[What you should do]
Would it be possible to write out each entry below exactly, without the pictures?
(Data to use begins)
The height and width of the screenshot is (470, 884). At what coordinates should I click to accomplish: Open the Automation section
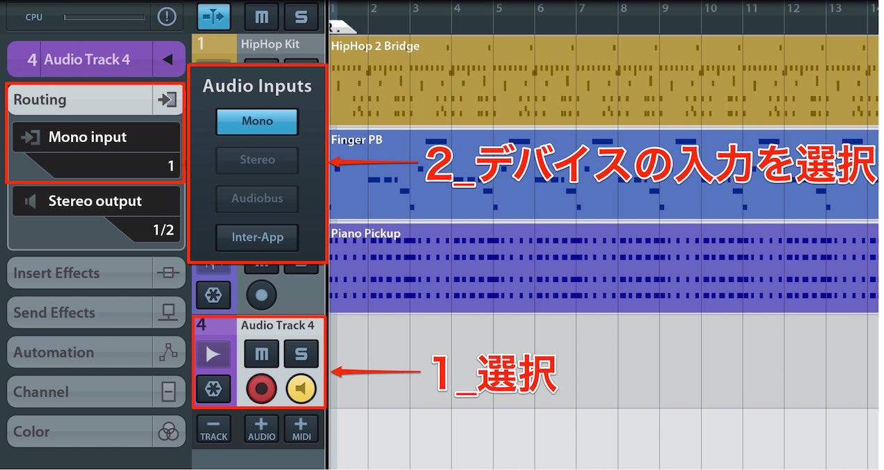pyautogui.click(x=96, y=352)
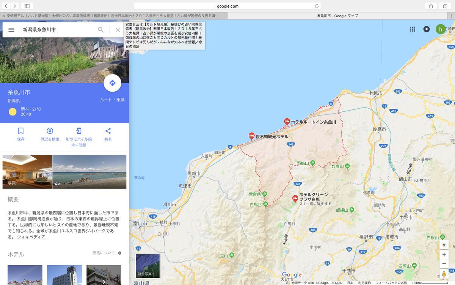The image size is (455, 285).
Task: Save 糸魚川市 using the bookmark icon
Action: coord(21,131)
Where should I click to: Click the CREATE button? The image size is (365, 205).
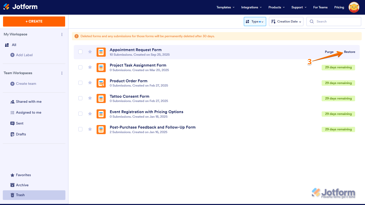(x=34, y=22)
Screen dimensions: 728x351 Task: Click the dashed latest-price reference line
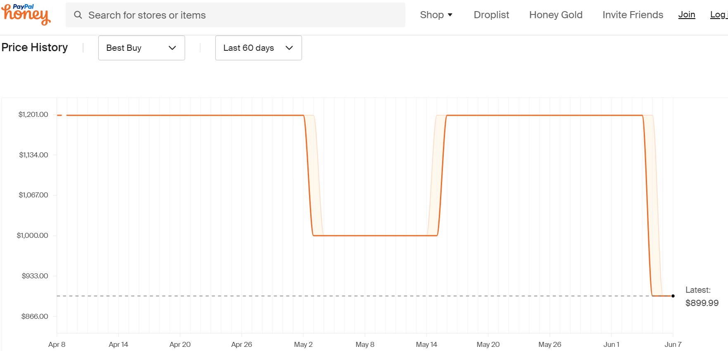point(331,296)
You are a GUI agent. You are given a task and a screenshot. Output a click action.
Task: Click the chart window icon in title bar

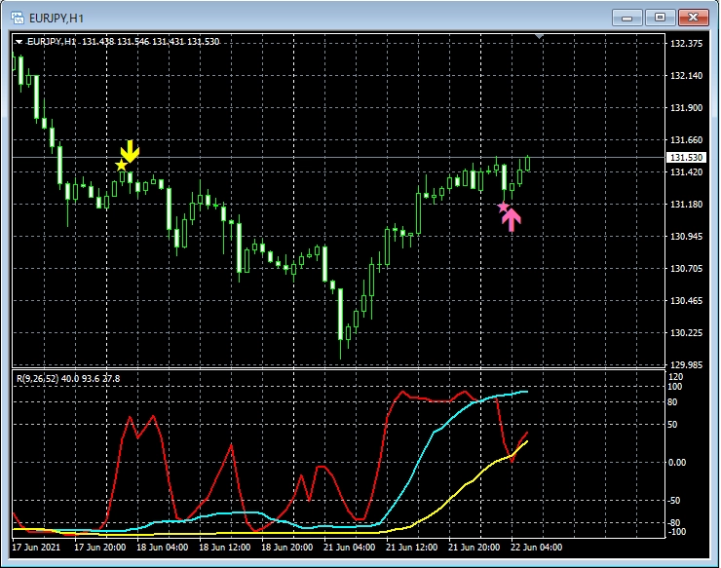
(Data to use ends)
[Exercise output]
The height and width of the screenshot is (470, 884). At what coordinates should I click to accomplish: Open the Automation section
pyautogui.click(x=96, y=352)
The image size is (455, 285).
Task: Save 糸魚川市 using the bookmark icon
Action: coord(21,131)
Where should I click to: Click the CREATE button? The image size is (365, 205).
(x=34, y=22)
Screen dimensions: 728x351 Task: Click the dashed latest-price reference line
point(331,296)
You are a GUI agent. You are given a task and a screenshot. Output a click action.
Task: Click the chart window icon in title bar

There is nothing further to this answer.